_WHAT IS EXPECTED:_
Every line from the one containing "You are a GUI" to the one containing "Screen dimensions: 1800x964" in the records below, both included, must be set down exactly, and no other line.

_DATASET:_
--------

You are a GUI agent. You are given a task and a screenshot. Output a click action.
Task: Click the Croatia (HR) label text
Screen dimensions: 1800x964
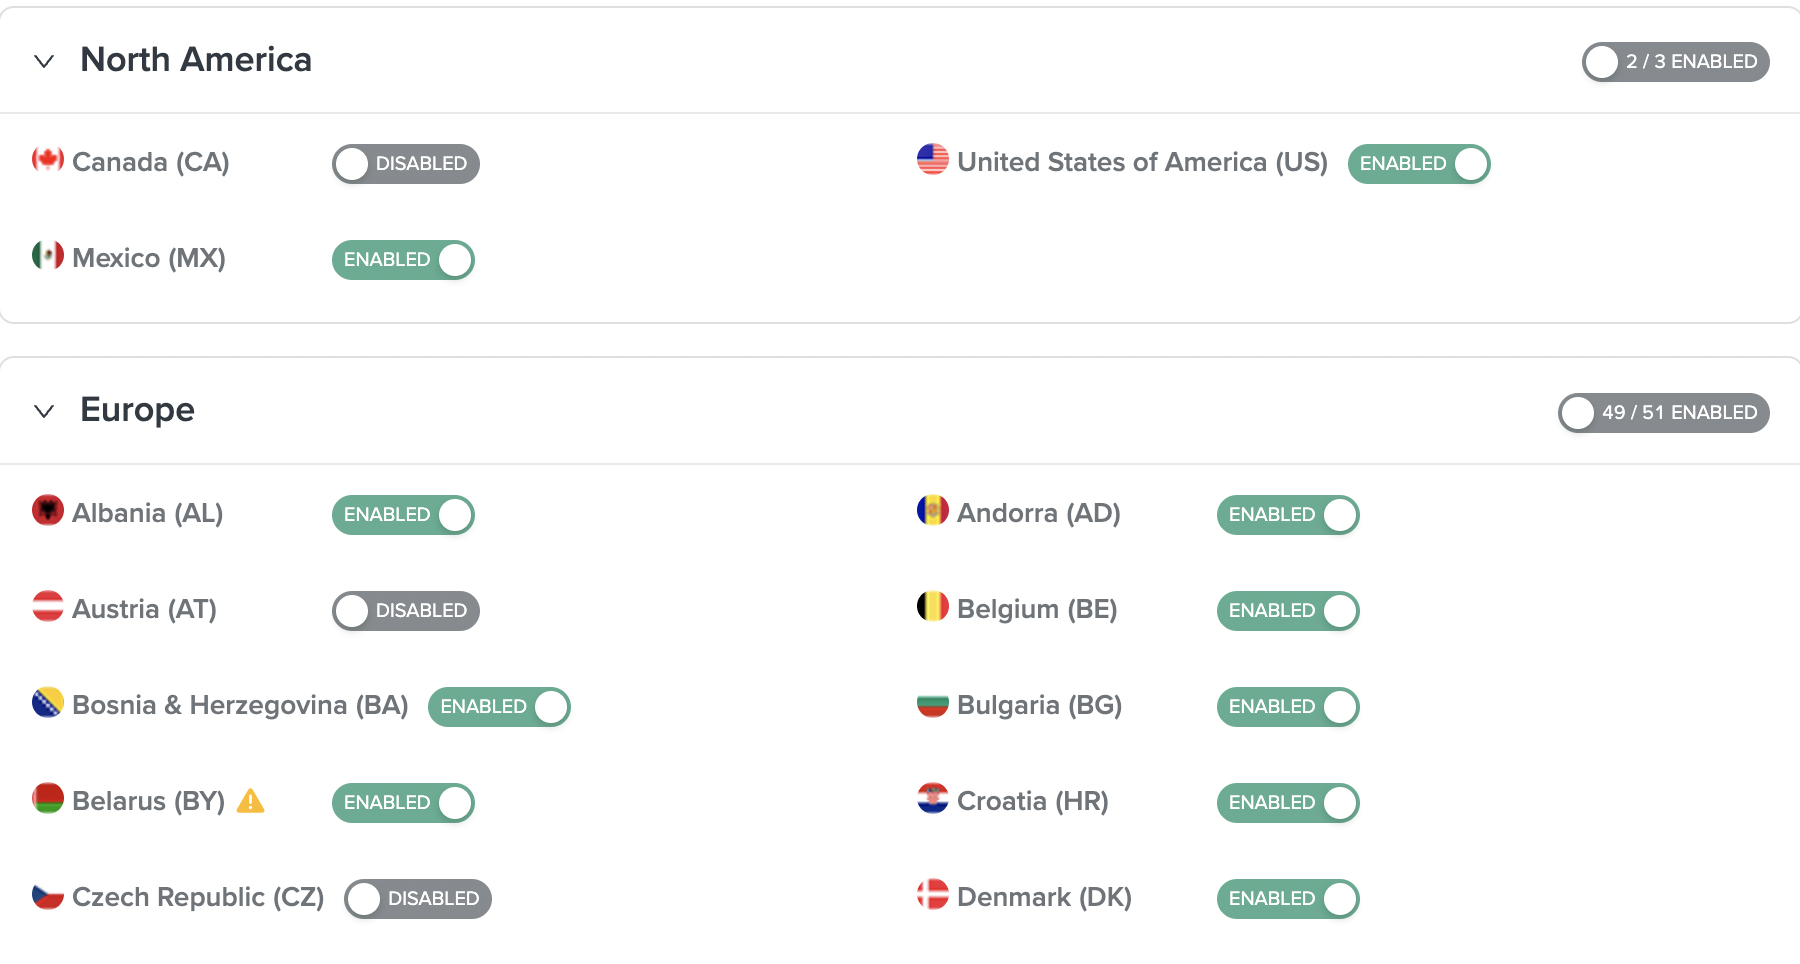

--------

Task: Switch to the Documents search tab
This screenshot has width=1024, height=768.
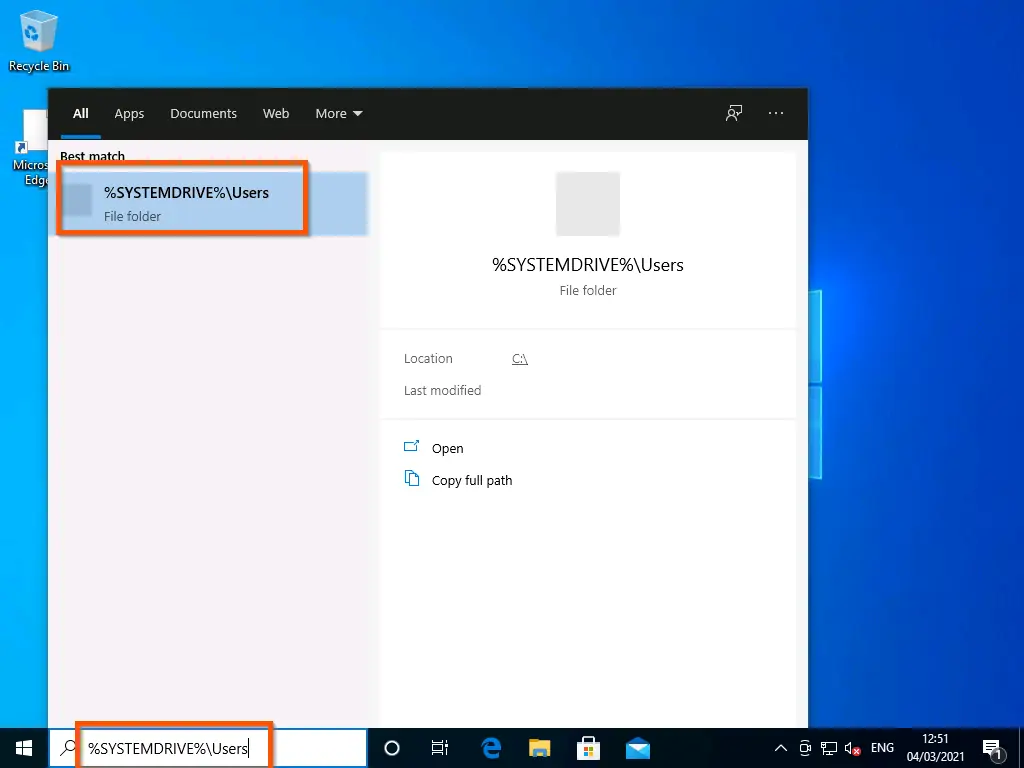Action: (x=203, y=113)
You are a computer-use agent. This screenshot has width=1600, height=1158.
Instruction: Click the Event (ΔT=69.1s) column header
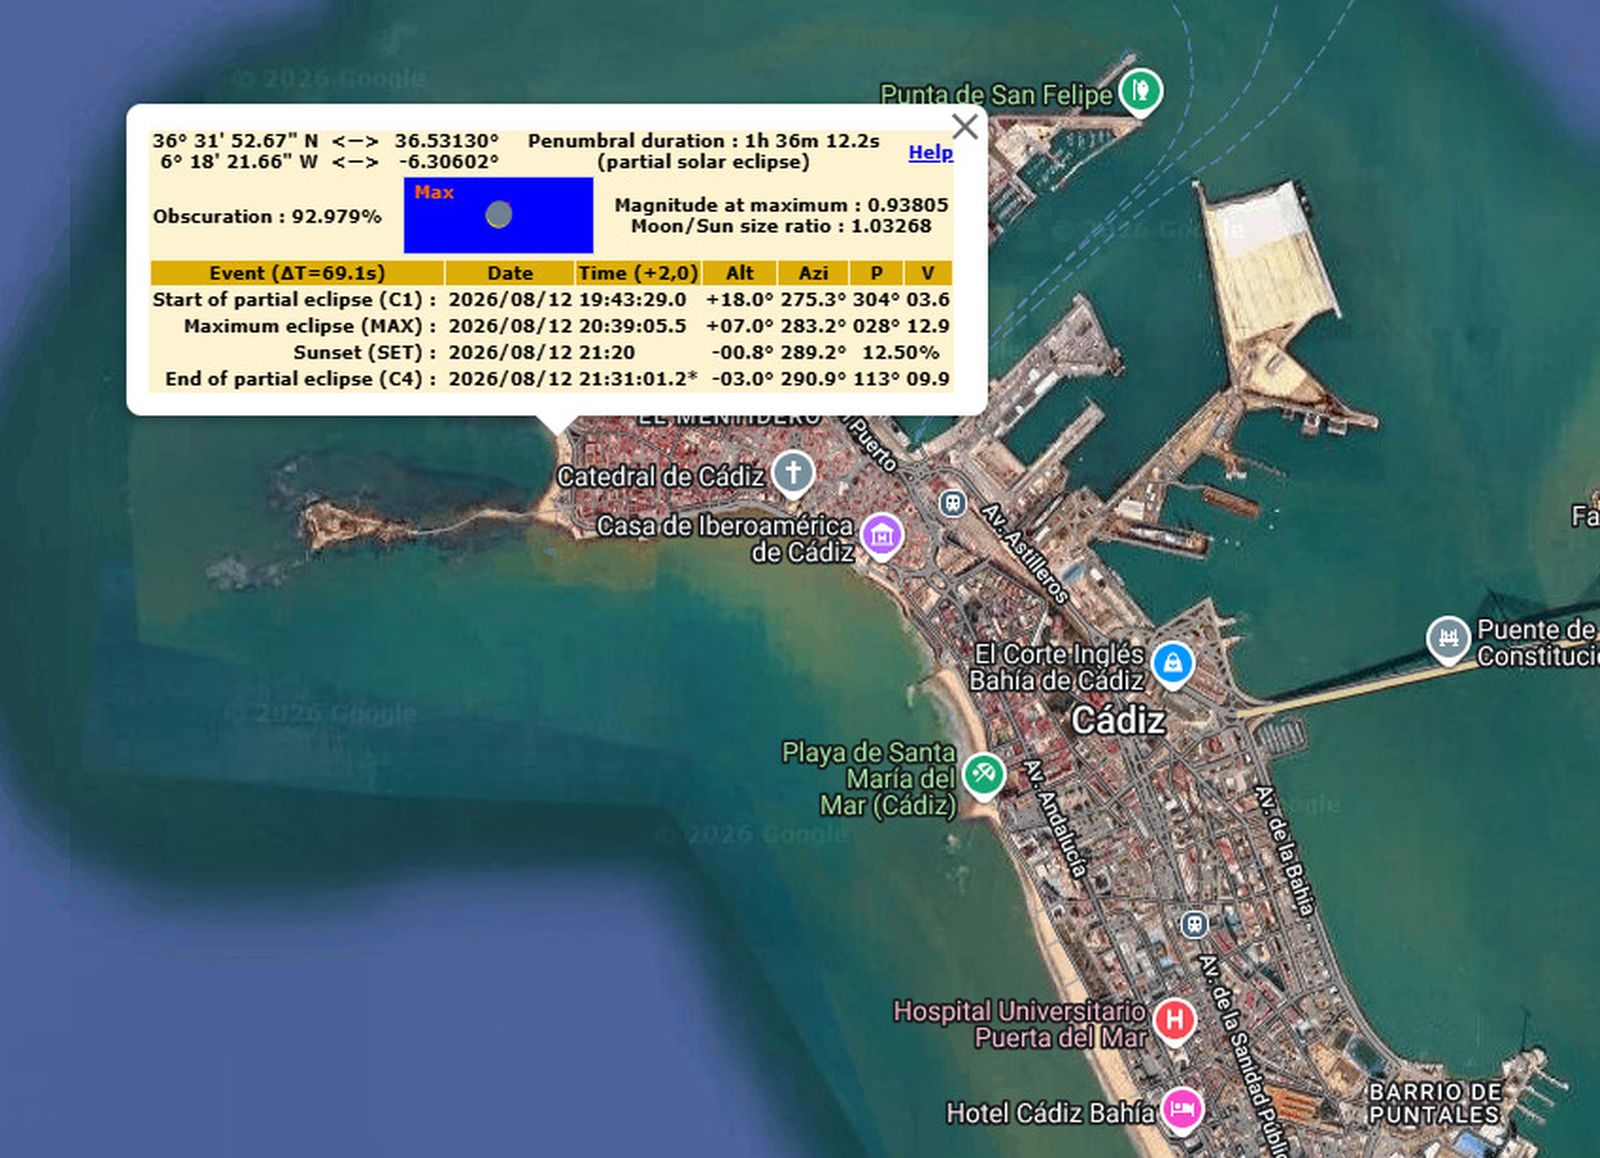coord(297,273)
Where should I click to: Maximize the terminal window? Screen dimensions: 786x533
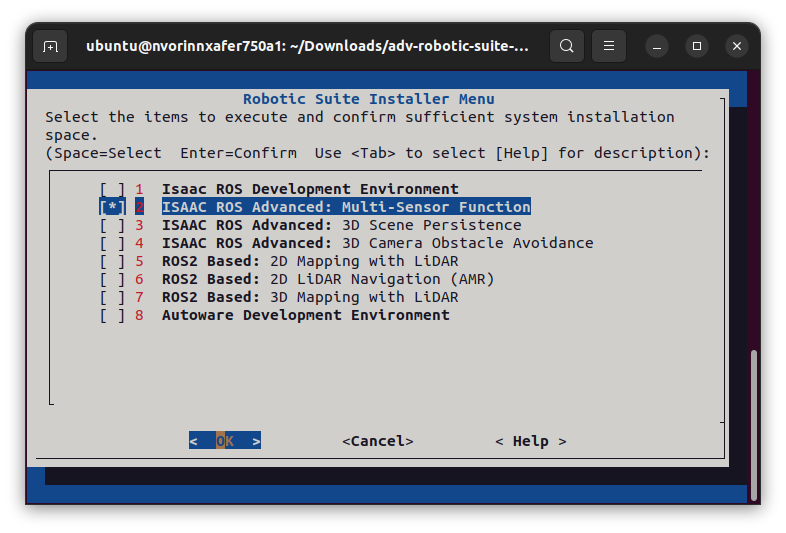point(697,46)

--------

_RESPONSE:_
You are a GUI agent. You are given a task and a screenshot. Output a click action.
Task: Click the Croatia (HR) label text
Screen dimensions: 1800x964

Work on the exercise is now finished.